(Records for locating words and elements)
☆ ☆ ☆ ☆ ☆
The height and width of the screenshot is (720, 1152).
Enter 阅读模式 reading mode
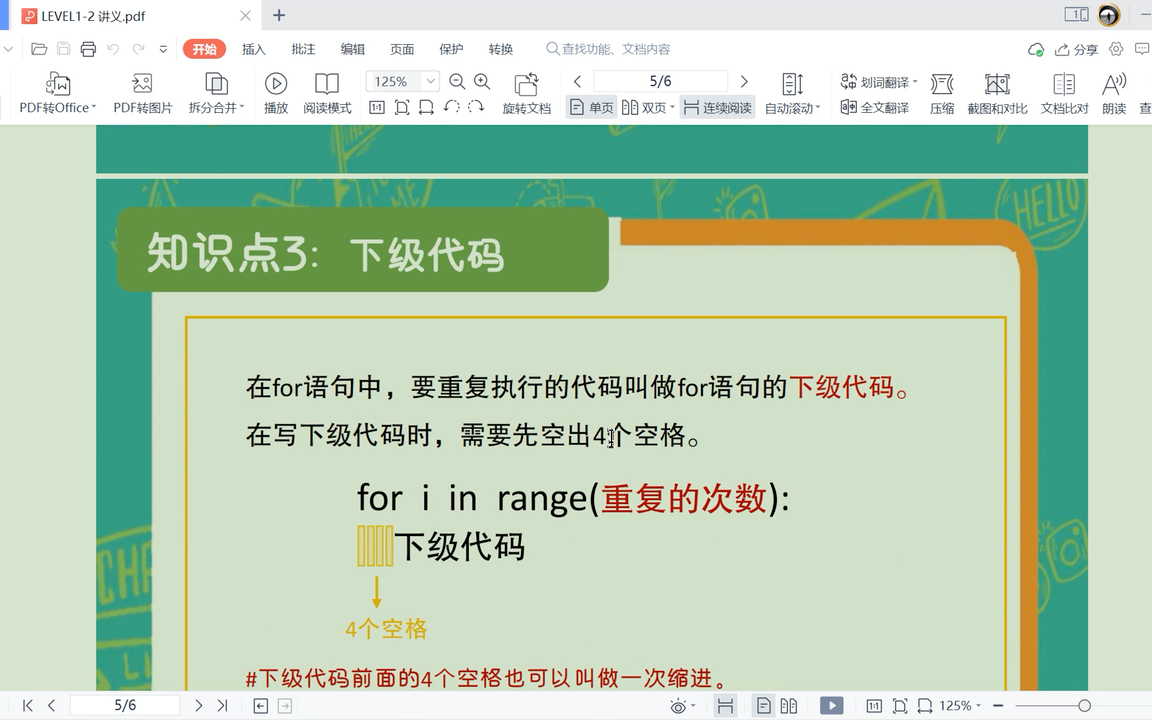pos(327,92)
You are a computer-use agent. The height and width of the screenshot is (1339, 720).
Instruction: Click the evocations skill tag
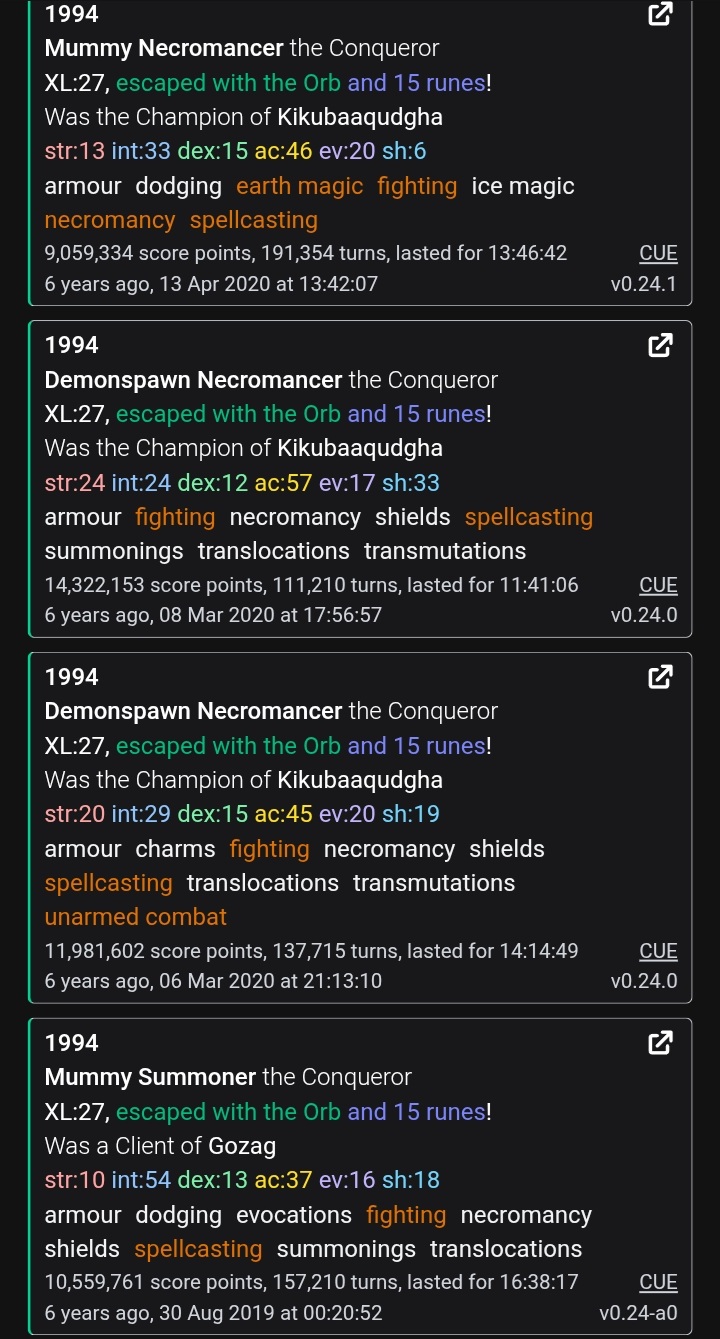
☆ ☆ ☆ ☆ ☆
### THE EXERCISE
Edit the material above so that every occurrence of "screenshot" becomes "display", keeping all other text unchanged. Omit the pictures from your version.

### RESULT OF THIS TASK
The height and width of the display is (720, 1152).
Enter 阅读模式 reading mode
pos(327,92)
You are a computer-use agent. The height and width of the display is (1339, 720).
Instruction: Click the evocations skill tag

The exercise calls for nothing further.